From the floor
Using the approach described on this page, a UK pharmaceutical warehouse operation I managed improved lines picked per hour from 103 to 125 — a 21% year-on-year improvement. No new equipment, no capital spend. Read the full case study →
What actually drives low efficiency
Before targeting efficiency improvements, it's worth being specific about what's actually limiting throughput. The most common causes in UK warehouse environments:
- No consistent measurement baseline — you can't improve what you're not measuring. Many warehouses have no reliable LPH figure, making it impossible to gauge progress
- Poor slotting — products stored too far from their pick frequency, forcing unnecessary travel and increasing pick cycle time
- Replenishment gaps — pickers breaking flow to find a supervisor, wait for a forklift, or report a stockout disrupts rhythm and adds idle time
- Imbalanced workload distribution — some pickers overloaded, others underutilised, with no visibility of where the bottleneck sits
- No feedback loops — pickers who don't know how they're performing against a target have no reason to adjust their pace or approach
What works in practice
1. Establish a measurement framework first
Lines picked per hour (LPH) is the most practical throughput metric for most warehouse operations. It's simple to calculate, comparable over time, and meaningful to pickers. Before attempting to improve efficiency, establish a reliable weekly LPH baseline — ideally split by shift, team, and individual where the operation allows.
Don't wait for a WMS to do this. A simple spreadsheet tracking daily pick volume against clocked hours gives you what you need to get started.
2. Identify and target the biggest inefficiencies first
Once you have data, look for the patterns. Which shifts consistently underperform? Which zones generate the most travel time? Where do pickers spend time waiting, querying, or searching? The biggest gains usually come from addressing one or two systemic causes rather than broadly trying to "improve performance."
3. Slotting review
Run an ABC analysis on your product range — A-items (high velocity) should be in prime pick locations (closest to the pick start point, at height, easiest access). Even a partial slotting review for top-moving lines typically delivers measurable efficiency gains within days.
4. Individual performance feedback
Sharing individual LPH data with pickers is one of the most consistently effective interventions — not as a punitive measure, but as a feedback loop. Pickers who can see their own performance relative to the team average and their own previous week typically self-regulate upward. The framing matters: this is information, not a warning.

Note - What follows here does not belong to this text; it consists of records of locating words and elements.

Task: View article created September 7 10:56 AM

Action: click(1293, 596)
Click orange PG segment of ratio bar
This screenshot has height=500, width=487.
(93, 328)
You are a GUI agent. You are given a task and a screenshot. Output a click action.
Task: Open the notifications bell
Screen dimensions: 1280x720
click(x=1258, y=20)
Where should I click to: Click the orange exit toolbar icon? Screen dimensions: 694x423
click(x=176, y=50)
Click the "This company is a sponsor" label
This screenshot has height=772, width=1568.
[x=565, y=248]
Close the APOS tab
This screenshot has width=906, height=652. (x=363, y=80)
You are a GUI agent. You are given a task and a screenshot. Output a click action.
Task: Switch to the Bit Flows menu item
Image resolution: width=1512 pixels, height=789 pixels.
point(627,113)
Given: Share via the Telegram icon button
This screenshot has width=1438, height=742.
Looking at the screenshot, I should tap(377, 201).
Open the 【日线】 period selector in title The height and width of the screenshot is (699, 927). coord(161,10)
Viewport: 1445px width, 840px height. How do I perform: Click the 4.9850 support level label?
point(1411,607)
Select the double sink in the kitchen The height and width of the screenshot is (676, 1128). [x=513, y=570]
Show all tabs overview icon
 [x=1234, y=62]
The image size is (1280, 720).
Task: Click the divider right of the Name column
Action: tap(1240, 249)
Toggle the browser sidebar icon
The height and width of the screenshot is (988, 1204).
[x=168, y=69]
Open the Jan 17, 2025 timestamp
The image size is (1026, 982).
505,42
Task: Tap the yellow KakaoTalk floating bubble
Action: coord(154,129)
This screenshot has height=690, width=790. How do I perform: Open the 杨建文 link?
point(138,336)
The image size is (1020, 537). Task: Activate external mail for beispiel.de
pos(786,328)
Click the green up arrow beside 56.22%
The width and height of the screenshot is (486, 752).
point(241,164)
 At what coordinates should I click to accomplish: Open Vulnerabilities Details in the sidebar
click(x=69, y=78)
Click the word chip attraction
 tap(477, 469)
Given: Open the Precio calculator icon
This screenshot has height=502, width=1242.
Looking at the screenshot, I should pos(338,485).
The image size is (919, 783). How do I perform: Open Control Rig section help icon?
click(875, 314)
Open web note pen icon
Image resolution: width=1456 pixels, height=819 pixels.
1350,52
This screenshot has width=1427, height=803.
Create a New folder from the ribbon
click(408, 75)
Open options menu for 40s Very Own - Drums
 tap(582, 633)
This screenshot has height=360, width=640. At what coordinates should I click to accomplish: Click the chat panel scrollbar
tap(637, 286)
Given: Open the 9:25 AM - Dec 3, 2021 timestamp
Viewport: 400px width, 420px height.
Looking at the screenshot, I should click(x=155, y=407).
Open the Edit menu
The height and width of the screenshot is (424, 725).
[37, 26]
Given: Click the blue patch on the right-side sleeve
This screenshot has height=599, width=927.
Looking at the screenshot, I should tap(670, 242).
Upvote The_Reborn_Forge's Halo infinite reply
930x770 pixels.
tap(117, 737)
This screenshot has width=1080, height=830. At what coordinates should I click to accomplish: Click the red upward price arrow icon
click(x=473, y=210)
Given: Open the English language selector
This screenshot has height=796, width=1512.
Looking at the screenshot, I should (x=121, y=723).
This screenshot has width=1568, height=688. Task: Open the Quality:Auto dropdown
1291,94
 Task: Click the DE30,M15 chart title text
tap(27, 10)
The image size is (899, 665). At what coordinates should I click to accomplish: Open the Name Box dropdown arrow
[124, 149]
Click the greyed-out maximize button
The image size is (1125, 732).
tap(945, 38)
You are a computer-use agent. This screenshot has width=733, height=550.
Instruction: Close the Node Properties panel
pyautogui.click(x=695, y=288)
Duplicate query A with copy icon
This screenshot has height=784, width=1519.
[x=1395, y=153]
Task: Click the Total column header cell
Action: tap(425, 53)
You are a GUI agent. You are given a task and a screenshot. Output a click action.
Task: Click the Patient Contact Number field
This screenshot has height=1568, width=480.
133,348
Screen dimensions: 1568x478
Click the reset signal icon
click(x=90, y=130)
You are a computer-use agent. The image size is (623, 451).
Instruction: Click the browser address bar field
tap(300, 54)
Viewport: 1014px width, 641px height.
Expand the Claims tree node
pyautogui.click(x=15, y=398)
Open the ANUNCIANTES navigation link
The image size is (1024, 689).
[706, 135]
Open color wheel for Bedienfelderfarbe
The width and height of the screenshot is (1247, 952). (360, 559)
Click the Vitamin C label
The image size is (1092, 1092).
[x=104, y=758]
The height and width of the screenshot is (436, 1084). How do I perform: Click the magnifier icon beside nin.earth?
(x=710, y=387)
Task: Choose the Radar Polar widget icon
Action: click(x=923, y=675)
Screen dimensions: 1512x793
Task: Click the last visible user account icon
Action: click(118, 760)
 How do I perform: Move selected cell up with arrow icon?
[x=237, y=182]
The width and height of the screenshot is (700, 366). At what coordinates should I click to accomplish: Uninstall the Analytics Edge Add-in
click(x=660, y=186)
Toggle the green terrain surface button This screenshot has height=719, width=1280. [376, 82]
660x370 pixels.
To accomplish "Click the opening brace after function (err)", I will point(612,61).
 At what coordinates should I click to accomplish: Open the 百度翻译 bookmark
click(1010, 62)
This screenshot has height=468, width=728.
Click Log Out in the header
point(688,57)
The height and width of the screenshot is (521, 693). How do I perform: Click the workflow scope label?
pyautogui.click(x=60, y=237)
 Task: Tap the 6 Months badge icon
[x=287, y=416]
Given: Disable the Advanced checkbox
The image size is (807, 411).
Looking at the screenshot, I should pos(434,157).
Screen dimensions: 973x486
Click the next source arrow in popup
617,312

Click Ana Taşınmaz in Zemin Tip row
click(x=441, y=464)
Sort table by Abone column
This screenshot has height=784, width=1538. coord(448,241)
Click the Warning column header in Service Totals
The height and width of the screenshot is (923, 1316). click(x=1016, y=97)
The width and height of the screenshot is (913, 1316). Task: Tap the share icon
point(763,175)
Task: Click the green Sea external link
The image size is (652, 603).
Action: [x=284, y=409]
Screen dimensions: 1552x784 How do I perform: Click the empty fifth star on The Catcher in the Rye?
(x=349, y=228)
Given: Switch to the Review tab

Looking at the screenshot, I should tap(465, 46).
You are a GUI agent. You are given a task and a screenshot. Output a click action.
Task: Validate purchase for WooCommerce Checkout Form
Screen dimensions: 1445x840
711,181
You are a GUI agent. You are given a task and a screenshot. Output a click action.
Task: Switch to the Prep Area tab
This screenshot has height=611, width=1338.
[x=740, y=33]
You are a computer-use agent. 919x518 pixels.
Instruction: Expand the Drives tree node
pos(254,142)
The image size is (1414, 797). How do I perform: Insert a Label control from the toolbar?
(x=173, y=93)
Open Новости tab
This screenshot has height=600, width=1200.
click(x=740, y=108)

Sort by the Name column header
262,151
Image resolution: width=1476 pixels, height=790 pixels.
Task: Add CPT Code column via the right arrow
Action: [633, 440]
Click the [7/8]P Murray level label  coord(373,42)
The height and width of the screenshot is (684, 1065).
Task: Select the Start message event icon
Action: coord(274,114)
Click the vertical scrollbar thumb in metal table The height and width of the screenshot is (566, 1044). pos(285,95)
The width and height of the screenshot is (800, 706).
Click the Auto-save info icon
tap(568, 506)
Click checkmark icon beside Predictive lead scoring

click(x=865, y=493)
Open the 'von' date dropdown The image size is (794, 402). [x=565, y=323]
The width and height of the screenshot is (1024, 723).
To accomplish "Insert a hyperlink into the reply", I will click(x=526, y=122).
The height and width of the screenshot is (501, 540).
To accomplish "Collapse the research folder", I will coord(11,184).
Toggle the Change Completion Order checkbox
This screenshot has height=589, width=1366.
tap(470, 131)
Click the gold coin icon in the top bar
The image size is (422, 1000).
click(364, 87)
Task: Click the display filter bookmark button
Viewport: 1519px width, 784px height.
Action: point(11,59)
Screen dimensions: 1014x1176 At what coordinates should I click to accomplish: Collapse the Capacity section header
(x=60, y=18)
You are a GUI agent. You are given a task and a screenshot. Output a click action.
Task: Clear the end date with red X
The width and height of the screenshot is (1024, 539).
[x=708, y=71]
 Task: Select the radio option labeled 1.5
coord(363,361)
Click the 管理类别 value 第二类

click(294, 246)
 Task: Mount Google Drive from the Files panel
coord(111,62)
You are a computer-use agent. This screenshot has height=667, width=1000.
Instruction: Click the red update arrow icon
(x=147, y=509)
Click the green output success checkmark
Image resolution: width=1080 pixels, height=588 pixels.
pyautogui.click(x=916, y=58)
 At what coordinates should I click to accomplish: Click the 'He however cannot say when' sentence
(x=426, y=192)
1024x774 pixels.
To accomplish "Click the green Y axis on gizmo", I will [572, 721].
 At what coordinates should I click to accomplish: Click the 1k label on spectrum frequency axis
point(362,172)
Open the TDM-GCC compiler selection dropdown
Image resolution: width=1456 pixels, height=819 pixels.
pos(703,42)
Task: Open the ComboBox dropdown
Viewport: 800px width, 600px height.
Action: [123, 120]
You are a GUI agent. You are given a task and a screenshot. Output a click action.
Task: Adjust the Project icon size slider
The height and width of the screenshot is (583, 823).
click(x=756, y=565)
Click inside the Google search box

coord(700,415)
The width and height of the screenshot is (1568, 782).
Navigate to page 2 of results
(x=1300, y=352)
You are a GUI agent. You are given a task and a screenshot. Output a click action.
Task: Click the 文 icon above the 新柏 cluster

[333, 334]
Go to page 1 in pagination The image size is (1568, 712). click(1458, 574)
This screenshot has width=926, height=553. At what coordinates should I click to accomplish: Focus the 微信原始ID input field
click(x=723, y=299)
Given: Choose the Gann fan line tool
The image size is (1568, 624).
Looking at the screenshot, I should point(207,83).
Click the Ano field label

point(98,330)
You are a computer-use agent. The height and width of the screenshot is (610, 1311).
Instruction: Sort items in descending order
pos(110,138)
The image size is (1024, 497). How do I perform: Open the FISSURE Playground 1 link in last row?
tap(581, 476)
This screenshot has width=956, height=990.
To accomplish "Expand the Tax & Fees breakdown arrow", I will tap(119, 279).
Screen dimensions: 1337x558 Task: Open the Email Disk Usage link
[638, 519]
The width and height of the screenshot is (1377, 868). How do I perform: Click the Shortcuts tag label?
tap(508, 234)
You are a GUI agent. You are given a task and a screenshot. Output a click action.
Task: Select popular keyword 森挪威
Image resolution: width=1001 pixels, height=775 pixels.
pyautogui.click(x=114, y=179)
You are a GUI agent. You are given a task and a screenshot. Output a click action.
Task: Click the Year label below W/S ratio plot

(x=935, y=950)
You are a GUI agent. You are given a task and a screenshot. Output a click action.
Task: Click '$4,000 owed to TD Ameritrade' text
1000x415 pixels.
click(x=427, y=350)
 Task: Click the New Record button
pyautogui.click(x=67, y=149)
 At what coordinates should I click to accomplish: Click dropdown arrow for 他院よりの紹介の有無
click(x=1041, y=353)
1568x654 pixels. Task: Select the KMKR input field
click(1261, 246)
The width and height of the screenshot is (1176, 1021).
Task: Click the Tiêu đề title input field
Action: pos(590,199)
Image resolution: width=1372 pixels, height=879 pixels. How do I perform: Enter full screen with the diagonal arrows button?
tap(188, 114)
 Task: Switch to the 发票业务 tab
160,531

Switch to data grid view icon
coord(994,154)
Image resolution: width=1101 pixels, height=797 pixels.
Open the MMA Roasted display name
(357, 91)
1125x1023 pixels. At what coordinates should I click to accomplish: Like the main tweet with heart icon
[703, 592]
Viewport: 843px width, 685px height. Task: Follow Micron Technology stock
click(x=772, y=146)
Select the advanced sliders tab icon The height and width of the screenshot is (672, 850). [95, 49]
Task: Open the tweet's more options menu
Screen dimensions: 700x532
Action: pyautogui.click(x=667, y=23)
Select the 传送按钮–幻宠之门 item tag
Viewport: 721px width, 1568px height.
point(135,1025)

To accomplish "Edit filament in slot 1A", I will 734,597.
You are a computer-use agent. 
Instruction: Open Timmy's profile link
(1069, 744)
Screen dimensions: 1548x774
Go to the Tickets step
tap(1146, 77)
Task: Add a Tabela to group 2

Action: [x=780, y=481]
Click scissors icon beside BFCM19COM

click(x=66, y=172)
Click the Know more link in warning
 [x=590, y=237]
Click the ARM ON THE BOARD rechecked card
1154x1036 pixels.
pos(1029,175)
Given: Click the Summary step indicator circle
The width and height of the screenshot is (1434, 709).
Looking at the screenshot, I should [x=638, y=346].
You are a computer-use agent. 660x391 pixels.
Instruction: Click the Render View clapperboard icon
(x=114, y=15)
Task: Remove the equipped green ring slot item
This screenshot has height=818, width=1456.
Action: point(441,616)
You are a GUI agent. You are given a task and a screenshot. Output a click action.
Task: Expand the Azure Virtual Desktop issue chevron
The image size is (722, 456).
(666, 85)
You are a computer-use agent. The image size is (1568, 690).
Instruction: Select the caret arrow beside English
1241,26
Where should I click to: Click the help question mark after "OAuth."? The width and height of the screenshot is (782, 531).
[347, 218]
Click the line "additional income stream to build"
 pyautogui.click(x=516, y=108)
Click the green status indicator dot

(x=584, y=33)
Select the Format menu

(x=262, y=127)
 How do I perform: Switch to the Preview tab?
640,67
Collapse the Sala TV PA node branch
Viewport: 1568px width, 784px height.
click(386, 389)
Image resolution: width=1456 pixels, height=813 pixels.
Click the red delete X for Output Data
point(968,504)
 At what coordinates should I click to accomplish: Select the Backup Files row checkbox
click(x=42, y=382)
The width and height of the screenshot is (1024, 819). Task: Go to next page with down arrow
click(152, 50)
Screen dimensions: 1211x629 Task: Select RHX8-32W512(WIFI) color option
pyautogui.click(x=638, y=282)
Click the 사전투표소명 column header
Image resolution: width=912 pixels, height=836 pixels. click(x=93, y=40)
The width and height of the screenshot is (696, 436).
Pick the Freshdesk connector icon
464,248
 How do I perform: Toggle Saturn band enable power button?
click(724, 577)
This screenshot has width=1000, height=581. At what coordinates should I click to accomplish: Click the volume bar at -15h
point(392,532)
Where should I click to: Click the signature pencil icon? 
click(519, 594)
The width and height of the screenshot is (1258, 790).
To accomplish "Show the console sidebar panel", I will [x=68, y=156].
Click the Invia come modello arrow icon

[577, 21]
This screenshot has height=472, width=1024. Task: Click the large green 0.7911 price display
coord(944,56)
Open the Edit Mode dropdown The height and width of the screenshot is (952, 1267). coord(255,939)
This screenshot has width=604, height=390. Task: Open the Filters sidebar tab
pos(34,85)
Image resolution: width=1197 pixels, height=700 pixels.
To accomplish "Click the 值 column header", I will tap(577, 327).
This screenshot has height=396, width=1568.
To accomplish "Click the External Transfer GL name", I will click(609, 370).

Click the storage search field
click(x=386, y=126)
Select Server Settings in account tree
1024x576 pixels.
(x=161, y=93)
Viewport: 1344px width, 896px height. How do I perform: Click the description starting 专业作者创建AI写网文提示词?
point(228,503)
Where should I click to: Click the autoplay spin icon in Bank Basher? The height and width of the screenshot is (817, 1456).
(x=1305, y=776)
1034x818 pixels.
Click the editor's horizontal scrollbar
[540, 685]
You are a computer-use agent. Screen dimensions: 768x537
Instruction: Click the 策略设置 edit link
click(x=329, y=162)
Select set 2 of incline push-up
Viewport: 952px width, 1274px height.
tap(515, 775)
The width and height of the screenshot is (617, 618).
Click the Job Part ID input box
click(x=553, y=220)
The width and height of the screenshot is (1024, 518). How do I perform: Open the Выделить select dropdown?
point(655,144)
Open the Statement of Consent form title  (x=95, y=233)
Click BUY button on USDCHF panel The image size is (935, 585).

5. Involve the team in identifying blockers
Pickers know exactly what's slowing them down. Regular short conversations (5–10 minutes, weekly) asking specifically "what's getting in your way this week?" surface practical blockers that management often can't see. These are frequently the highest-impact fixes with the lowest cost to implement.
Tools that support efficiency improvement
| Tool | What it helps with | Limitations |
|---|---|---|
| WMS with pick analytics | Automated LPH calculation; pick path optimisation; replenishment triggers; individual productivity reports | Requires clean setup and ongoing master data maintenance; implementation is a significant project |
| Monday.com | Manual LPH tracking dashboards; visible team performance boards; workflow tracking alongside pick operations | Requires manual data entry; not designed for warehouse operations specifically; no pick path logic |
| Smartsheet | Structured data capture with conditional formatting; weekly reporting templates; integration with other systems via API | Similar to Monday.com — useful for reporting but not for operational pick management |
| Spreadsheet (Excel / Google Sheets) | Free; flexible; most warehouse managers already know how to use them; sufficient for tracking LPH baseline and running ABC analysis | Manual effort; no automation; harder to scale; can become unwieldy without discipline |
Recommendations by use case
Small operation (under 10 pickers)
Start with a spreadsheet-based LPH tracker and a slotting review. These two steps alone typically deliver 10–15% improvement before any software is needed.
Mid-size operation (10–50 pickers)
A WMS with basic pick analytics becomes worthwhile once you're managing multiple teams and shifts. Focus on establishing the measurement discipline manually first so you understand what to look for in a WMS.
High-volume / time-sensitive ops
Pick path optimisation within a WMS has the highest ROI in high-volume environments. Voice picking or scan-to-confirm can also reduce cognitive load and error rates simultaneously.
Operations with high agency reliance
Standardised zone induction and clear LPH targets from day one are more effective than any technology investment. Agency workers perform better with explicit expectations set upfront.